*Aim*:
Copy the lines below word for word, starting at the line that contains "Given: Open the Authentication Mode dropdown" and ending at the line that contains "coord(492,143)". Leave the pictures out of your copy.

*Items*:
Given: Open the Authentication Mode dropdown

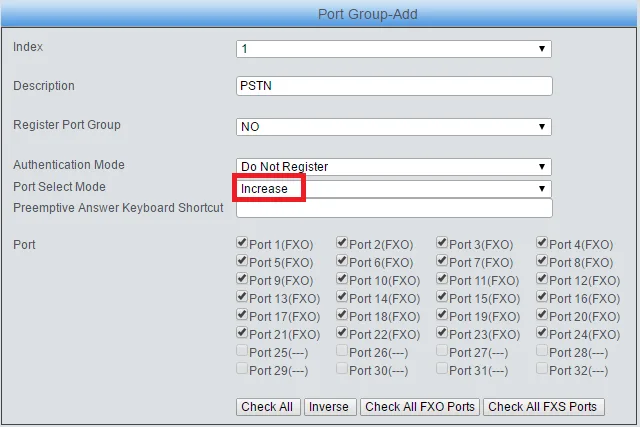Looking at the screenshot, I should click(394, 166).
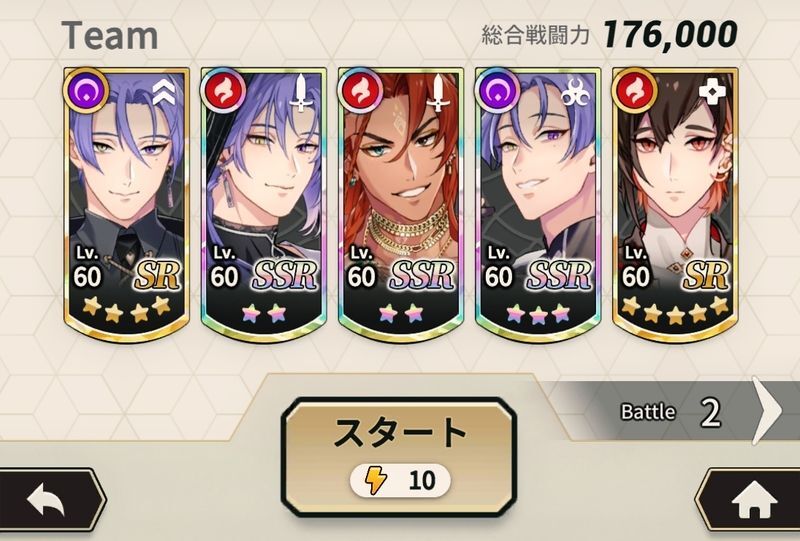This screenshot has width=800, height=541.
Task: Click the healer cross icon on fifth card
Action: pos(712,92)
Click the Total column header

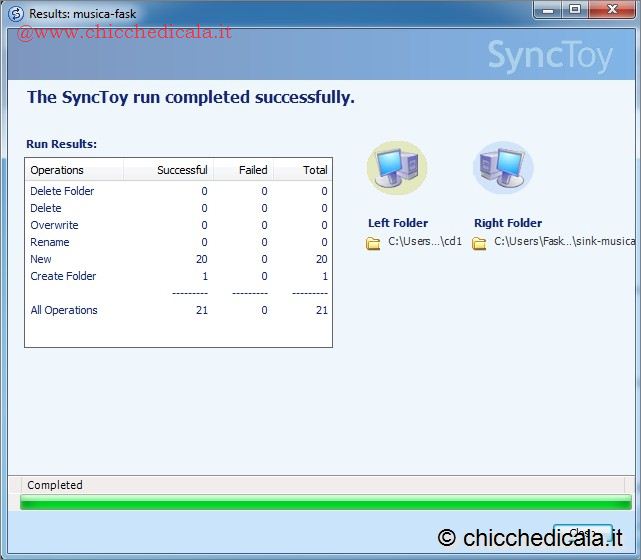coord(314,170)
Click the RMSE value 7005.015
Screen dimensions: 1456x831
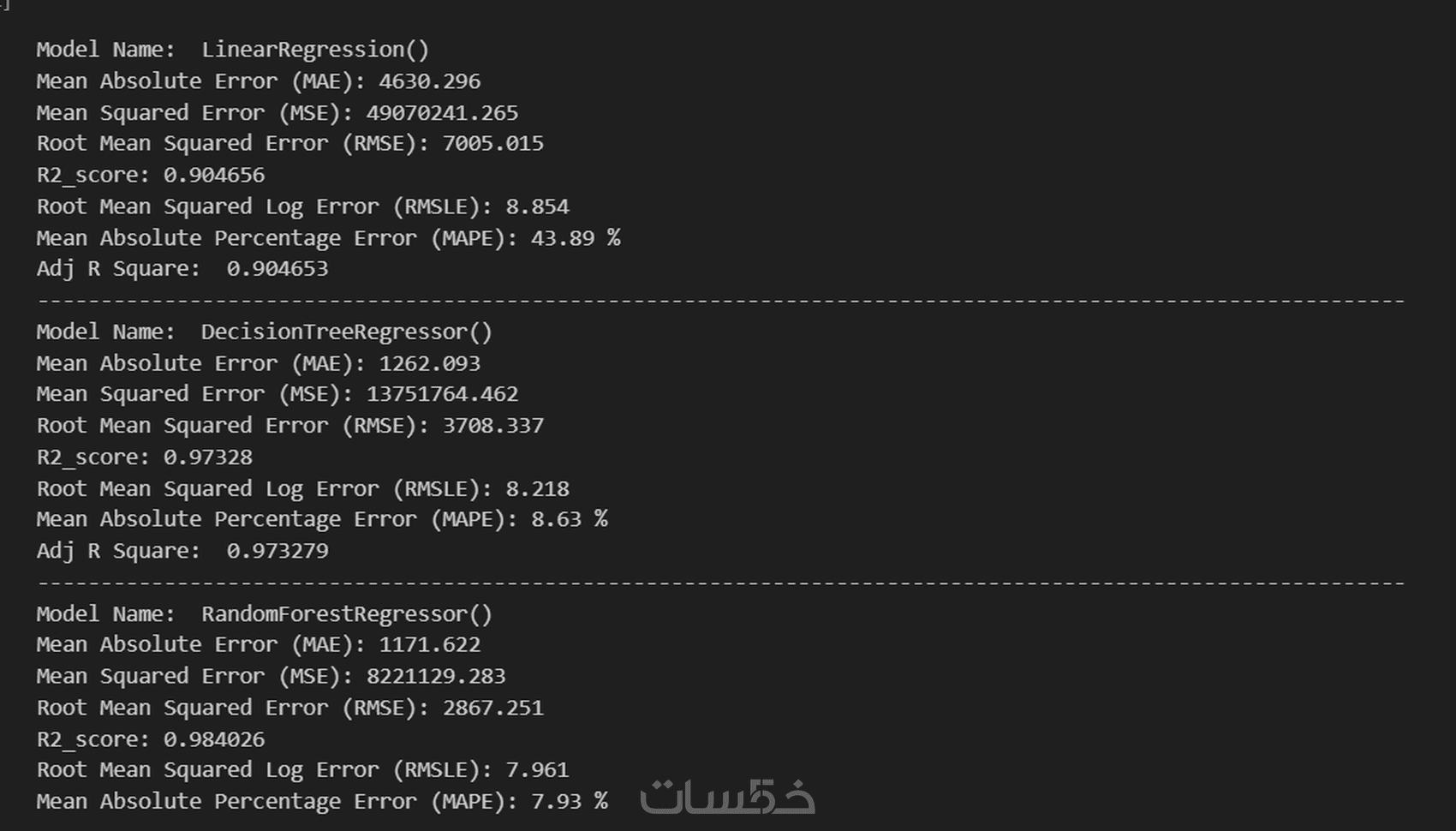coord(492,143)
--
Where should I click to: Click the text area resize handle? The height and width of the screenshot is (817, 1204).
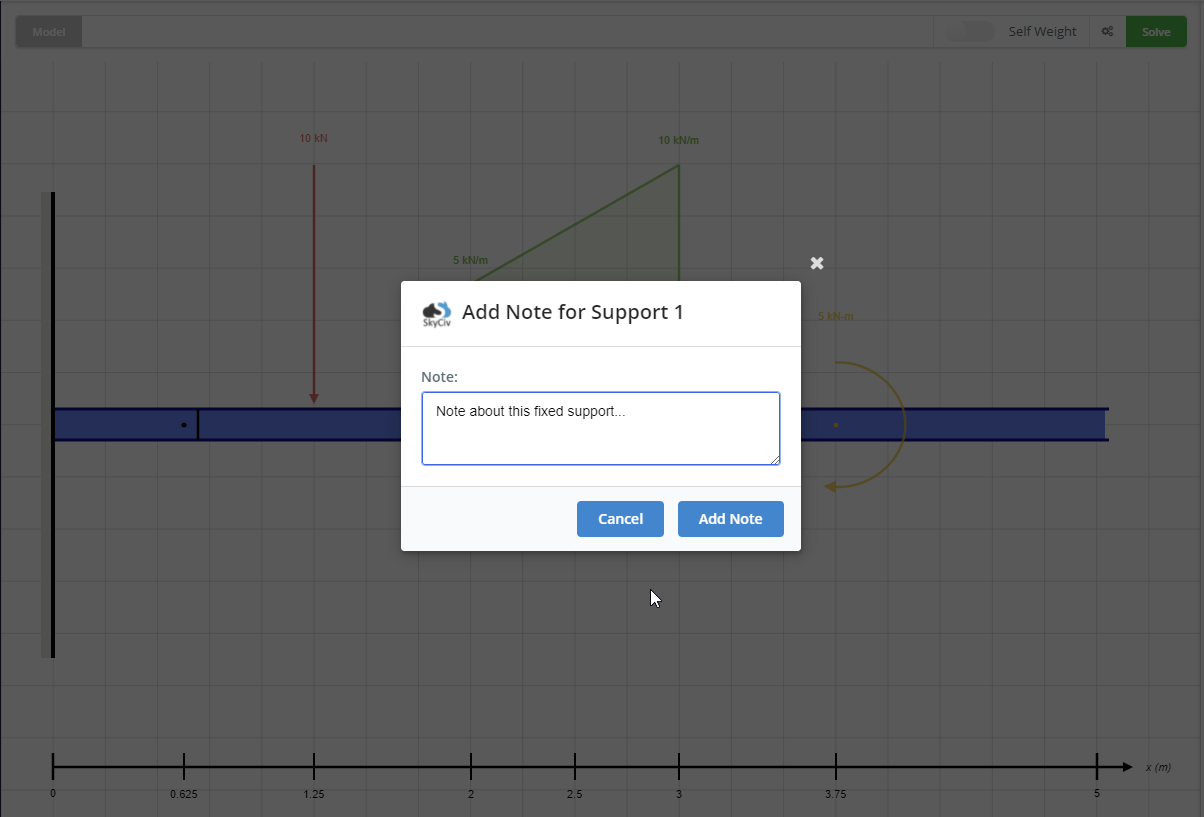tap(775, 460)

*Answer to this problem*:
Given: Open the Authentication Mode dropdown

Looking at the screenshot, I should click(394, 166).
This screenshot has width=800, height=541.
Task: Click the healer cross icon on fifth card
Action: pos(712,92)
Click the Total column header

coord(314,170)
Click the RMSE value 7005.015
Screen dimensions: 1456x831
coord(492,143)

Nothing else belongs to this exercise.